Another sigh, although he thought it was an amused one. 'Kai, we're all on the same side now.'

'That's going to take more than a few hours to get used to. And I still want a bigger embassy than he has.' He tried not to sound petulant. The memory of the fae's lips pressed to Irene's still stung him. Childish though it was, Kai couldn't help feeling pained that he couldn't kiss her back to life himself. He might not have fae magic, but is depth of feeling for Irene surely exceeded any glamour the lecherous libertine could summon.

He felt her lips on his cheek, sending a hot shiver through his core. 'He might have woken me from the dead, but it's you I choose to share my bed with.' She squeezed his hand, and he had the disturbing thought that perhaps she could actually read his mind. She continued in a lighter tone, 'Still, if it makes you happy, we shall have the biggest Embassy in London.'

'And we'll need proper clothing,' he added, warming to his topic. The idea of shopping for clothes always cheered Kai up. 'You could get some of those Worth gowns, just in case Bradamant comes visiting.' He liked the idea of Irene wearing a really beautiful dress, rather than the determinedly drab garb she insisted on whenever she had the option. Something frivolous and stunning, something worthy of her value. She deserved to enjoy the simple pleasure of an extravagant outfit.

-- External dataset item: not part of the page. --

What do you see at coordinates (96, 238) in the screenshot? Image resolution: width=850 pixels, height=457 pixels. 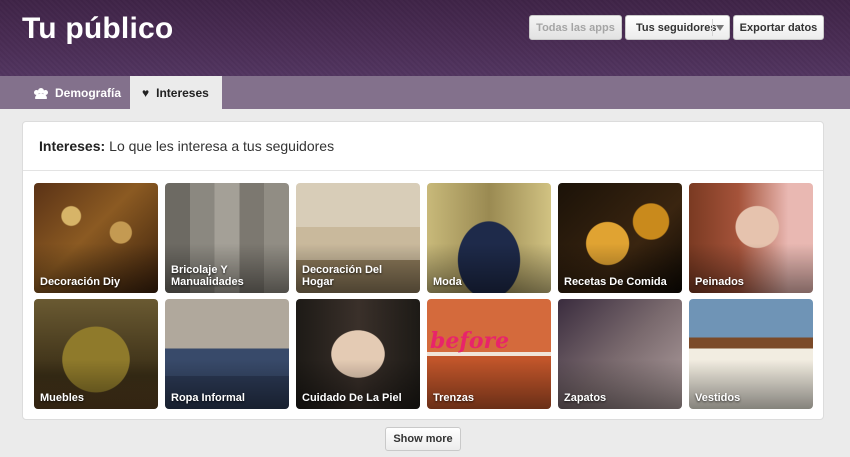 I see `interest-tile-decoracion-diy: Decoración Diy` at bounding box center [96, 238].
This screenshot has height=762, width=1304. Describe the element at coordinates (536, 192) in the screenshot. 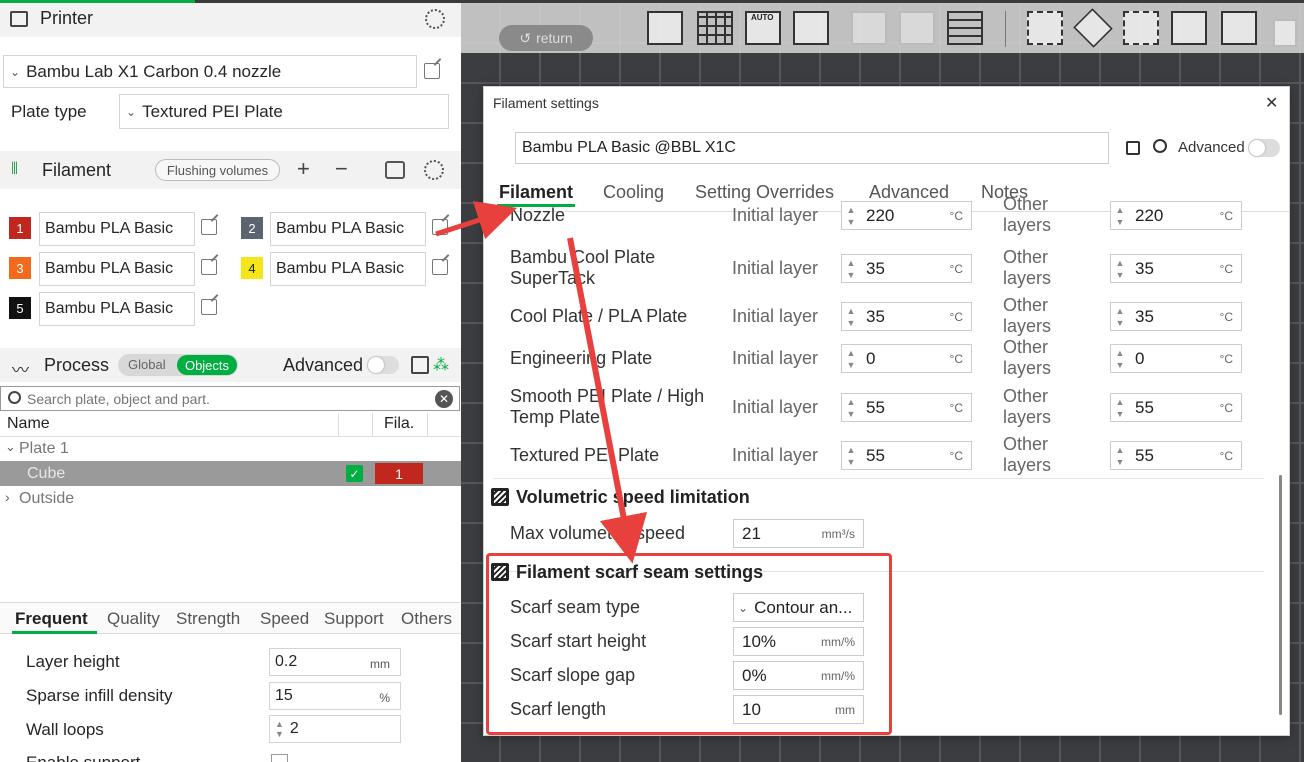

She snorted a laugh. 'I like that our main concerns in this worthy and frankly terrifying endeavour are getting one over on our enemies and improving the luxury of our living conditions.'

'We're already thinking like politicians, and we were only appointed an hour ago. Well done us.' He shifted a little, allowing their bodies to press warmly together. 'You're supposed to be sleeping.'

'Why is it that no matter how tired one is, as soon as you tell yourself to sleep, you can't?' Irene complained. She still sounded tired, her voice blurred with it.

'The perverse nature of the human mind.' He rubbed her palm with his thumb, and pitched his voice low and hypnotic. 'Breathe deeply now. Imagine… imagine we're on a flying sleigh. Wearing second hand clothes, and coats with fur collars. You're tired, very tired, and bruised, aching. Just like you are now. You're a little cold, but I put my arm around you and pull you close, and now you're beautifully warm, my body heat and yours combining together. You know that you're safe, that I can protect you from any harm that might come your way. The air is cool on your face, and your limbs are warm and heavy. You rest your head on my shoulder. I tell you to get some sleep. You try to resist, but gradually you drift… drift… safe, in my arms, high above the world.'

He paused, and to his surprise her breath was slow and regular, her head lolling against him. He hadn't expected to lull her to sleep so easily, exhausted though she clearly was. The sight of her sleeping always aroused fiercely protective feelings in him, an urge to physically cocoon her and shield the vulnerable human body from the cruel world. In sleep, she gave the impression of being yielding and soft. It was a dangerously misleading impression, and yet in this matter Kai wanted to be misled. He needed her to have that edge of well-hidden vulnerability, else what could he protect?

Kai lay back in the flickering firelight to watch over her, a red glint in his own eyes. He knew he never wanted to watch her nearly die again. They'd had so many close shaves in their time together, but the aftermath of the attack in the hotel room had been the worst. For a few seconds, that had felt eternal and would be forever etched in his mind, he'd really thought he'd lost her. The aching chasm of loss that he'd thankfully only glimpsed must not ever be opened again. He smiled down at her sleeping face, and his lips silently formed the word he wouldn't risk using directly to her.